Entries on where targets appear:
-- Start --

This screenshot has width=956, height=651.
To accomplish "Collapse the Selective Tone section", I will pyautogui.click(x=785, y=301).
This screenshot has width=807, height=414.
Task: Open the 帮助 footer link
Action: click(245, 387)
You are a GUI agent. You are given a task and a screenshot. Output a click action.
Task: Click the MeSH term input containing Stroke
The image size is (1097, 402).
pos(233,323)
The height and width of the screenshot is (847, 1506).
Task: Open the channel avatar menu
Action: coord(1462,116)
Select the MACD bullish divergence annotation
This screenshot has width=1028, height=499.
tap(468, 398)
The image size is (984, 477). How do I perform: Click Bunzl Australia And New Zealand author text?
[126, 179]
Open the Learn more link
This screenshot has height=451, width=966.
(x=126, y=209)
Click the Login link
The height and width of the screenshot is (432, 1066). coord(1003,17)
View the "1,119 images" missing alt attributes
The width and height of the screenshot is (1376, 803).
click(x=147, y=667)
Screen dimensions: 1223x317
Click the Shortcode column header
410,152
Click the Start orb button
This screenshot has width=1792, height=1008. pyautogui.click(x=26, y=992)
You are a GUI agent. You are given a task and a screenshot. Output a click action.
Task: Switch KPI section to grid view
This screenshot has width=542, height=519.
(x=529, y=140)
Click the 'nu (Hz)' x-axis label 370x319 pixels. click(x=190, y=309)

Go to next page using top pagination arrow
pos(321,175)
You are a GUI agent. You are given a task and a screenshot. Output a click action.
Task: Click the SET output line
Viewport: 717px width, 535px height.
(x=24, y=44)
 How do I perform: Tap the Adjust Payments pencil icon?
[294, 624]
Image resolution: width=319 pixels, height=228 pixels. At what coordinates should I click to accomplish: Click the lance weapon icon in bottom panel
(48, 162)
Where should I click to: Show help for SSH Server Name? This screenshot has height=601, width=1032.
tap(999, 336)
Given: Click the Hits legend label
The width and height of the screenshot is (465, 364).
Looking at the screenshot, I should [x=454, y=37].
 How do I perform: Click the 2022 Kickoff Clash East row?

-- End --

Copy out the entries word for word, from the line containing "Open the Learn more link" through the line containing "(x=529, y=140)", both included.

#### Exercise answer:
Open the Learn more link
This screenshot has height=451, width=966.
(x=126, y=209)
Click the Login link
The height and width of the screenshot is (432, 1066). coord(1003,17)
View the "1,119 images" missing alt attributes
The width and height of the screenshot is (1376, 803).
click(x=147, y=667)
Screen dimensions: 1223x317
Click the Shortcode column header
410,152
Click the Start orb button
This screenshot has width=1792, height=1008. pyautogui.click(x=26, y=992)
You are a GUI agent. You are given a task and a screenshot. Output a click action.
Task: Switch KPI section to grid view
This screenshot has width=542, height=519.
(x=529, y=140)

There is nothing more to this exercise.